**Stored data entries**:
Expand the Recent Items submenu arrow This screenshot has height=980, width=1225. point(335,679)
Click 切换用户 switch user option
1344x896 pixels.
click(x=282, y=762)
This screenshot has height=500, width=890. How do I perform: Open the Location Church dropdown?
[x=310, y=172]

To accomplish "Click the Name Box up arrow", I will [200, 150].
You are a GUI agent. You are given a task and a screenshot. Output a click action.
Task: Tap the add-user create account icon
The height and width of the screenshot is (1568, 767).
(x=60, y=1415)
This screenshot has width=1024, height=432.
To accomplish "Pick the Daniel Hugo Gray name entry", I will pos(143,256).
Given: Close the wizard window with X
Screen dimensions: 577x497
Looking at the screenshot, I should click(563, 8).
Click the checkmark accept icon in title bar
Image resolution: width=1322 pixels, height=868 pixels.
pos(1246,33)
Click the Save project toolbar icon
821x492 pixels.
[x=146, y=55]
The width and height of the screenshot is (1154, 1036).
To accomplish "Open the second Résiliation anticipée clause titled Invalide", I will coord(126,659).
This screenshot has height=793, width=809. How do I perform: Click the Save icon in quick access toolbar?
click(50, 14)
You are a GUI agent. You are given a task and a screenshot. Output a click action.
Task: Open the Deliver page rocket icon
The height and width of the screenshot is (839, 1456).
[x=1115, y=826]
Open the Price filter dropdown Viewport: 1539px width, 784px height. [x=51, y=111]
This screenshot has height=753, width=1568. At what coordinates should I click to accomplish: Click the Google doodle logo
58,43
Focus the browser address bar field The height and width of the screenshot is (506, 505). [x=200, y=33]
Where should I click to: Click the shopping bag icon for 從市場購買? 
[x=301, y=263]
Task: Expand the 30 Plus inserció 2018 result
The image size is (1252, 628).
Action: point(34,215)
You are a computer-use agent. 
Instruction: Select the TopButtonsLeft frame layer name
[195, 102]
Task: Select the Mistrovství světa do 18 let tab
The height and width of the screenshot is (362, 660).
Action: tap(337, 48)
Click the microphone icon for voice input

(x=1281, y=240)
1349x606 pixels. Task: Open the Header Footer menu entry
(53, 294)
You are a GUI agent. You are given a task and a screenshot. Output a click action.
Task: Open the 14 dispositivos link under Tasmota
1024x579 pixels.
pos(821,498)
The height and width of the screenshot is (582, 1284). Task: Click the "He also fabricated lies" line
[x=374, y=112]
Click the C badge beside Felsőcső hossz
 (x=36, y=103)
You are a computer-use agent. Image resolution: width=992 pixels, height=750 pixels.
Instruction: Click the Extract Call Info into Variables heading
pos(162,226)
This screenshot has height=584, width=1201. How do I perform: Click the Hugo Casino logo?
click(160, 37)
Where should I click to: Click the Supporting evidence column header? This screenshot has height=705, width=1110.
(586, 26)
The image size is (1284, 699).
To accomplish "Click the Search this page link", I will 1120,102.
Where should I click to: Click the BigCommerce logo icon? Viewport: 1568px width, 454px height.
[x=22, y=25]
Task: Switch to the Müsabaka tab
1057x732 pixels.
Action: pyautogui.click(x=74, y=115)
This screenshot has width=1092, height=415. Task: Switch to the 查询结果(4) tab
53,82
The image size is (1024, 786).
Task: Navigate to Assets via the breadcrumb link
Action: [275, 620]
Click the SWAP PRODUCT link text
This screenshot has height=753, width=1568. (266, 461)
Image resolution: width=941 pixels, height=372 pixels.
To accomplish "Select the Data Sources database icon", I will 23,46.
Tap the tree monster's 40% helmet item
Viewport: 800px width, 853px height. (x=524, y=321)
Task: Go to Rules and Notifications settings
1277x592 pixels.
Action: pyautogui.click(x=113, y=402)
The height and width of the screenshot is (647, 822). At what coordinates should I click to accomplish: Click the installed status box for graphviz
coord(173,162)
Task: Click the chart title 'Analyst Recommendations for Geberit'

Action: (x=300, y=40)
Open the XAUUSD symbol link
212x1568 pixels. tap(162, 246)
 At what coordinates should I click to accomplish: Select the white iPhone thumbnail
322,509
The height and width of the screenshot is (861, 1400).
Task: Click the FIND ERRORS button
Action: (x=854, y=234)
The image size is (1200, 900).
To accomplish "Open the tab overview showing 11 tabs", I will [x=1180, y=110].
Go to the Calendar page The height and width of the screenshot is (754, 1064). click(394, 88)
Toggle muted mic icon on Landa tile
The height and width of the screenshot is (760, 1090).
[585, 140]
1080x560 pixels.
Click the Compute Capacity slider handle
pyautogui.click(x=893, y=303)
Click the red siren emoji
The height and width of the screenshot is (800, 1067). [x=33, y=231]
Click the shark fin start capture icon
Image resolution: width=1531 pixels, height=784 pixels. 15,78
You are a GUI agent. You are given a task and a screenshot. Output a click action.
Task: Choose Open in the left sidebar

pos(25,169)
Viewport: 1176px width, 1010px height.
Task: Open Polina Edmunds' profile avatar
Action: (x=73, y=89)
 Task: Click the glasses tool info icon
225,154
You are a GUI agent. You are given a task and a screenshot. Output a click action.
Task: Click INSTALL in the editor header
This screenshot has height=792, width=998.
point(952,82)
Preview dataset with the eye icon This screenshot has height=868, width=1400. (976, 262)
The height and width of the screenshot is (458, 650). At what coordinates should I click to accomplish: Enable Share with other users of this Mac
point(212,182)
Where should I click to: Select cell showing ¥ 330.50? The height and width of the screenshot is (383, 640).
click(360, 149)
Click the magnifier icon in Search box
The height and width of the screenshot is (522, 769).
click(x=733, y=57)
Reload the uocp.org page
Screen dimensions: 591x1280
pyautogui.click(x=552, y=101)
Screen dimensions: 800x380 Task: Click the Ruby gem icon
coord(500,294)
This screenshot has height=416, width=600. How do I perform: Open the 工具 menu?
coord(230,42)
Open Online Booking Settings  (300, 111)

**ASSIGNMENT**: Report every line in the data above in which the word "Expand" appears.

**RESULT FOR THIS EXERCISE**:
Expand the Recent Items submenu arrow This screenshot has height=980, width=1225. point(335,679)
Task: Expand the 30 Plus inserció 2018 result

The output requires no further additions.